• WHAT THIS TASK INVOLVES
Please return each line in the items below that contains the word "size".

• RECORDS FOR PROCESSING
<<<<
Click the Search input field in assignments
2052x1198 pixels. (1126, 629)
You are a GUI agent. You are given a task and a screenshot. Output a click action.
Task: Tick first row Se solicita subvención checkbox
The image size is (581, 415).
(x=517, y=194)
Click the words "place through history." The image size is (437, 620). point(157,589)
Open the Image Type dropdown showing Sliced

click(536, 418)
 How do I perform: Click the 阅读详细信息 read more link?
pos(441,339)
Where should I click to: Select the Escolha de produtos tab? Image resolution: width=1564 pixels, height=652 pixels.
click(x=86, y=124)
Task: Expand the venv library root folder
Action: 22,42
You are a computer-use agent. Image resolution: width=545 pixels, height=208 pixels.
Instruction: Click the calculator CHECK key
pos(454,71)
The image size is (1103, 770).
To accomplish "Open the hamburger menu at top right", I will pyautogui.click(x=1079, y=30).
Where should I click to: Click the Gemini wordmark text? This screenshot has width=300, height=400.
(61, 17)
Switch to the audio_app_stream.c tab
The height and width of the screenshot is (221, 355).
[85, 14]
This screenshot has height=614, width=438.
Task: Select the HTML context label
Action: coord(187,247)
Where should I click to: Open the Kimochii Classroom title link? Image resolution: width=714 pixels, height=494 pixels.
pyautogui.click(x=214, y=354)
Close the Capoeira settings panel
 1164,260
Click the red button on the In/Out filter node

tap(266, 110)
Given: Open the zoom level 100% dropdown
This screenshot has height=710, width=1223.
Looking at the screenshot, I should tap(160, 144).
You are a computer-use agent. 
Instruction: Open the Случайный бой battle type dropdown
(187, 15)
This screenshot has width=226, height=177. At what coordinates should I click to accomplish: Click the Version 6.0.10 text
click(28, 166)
>>>>
• EXERCISE RESULT
The image size is (581, 415).
Click the words "place through history." The image size is (437, 620). point(157,589)
The image size is (1103, 770).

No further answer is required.